Using these salary ranges as a guide, the Compensation Committee conservatively
sets salary levels slightly below the median base salaries for companies
comparable in size and industry to the Corporation. Annual salary adjustments
are based on individual performance, position tenure, internal comparability
considerations, competitive data and the Corporation's earnings performance.
 
    With respect to the base salary paid to Mr. Dindorf in 1996, the
Compensation Committee believes that his compensation should be heavily
influenced by the Corporation's performance. Naturally there is some
subjectivity in setting his salary, but the major elements of his compensation
package are directly tied to the Corporation's performance. In making Mr.
Dindorf's salary determination, the Compensation Committee takes into account
the salaries paid to CEO's of comparable companies and their performance
according to data obtained by the Committee, his years of service to the
Corporation and its business judgment of Mr. Dindorf's essential ability to lead
and coordinate the business activities of the Corporation. Mr. Dindorf received
a modest salary increase in 1995, but did not receive a salary increase in 1996
or 1994. Similarly, the other named executive officers received salary increases
in 1995 but did
 
                                       8
<PAGE>
not receive salary increases in 1996 or 1994. This is consistent with the
Corporation's overriding compensation philosophy that executive compensation
generally depends on the Corporation's performance.

▶ **SUPPLIED DATA**

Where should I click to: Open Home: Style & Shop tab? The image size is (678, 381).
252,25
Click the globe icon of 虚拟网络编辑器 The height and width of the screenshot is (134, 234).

▶ **EXERCISE OBJECTIVE**
Continue the executive salary passage above, starting right after its last sentence.

▶ **TASK RESPONSE**
    ANNUAL BONUS
 
    The Corporation's executive officers may receive annual cash bonuses under
the Corporation's annual cash bonus plan, which is intended to focus on
short-term or annual business results. The Corporation will award bonuses in any
year in which the Corporation's consolidated pre-tax earnings equal or exceed a
specified amount. The bonus plan sets forth a formula that determines the amount
of the bonus based on specified pre-tax earnings levels and multipliers for the
President and Vice-Presidents of the Corporation. Accordingly, bonuses vary with
pre-tax earnings and an evaluation of individual performance. If the Corporation
does not reach its overall performance goal, no bonuses will be paid. However,
special awards may be granted for exemplary individual performance.
 
    In 1996, the minimum pre-tax earnings levels were achieved and bonuses were
awarded to Mr. Dindorf and the other named executive officers of the
Corporation. In 1995 and 1994, the Corporation did not meet the minimum pre-tax
earnings level or achieve any other specified goals relating to the
Corporation's pre-tax earnings. Therefore, Mr. Dindorf received no annual bonus
for such years. Similarly, no bonuses were paid to any of the other named
executive officers.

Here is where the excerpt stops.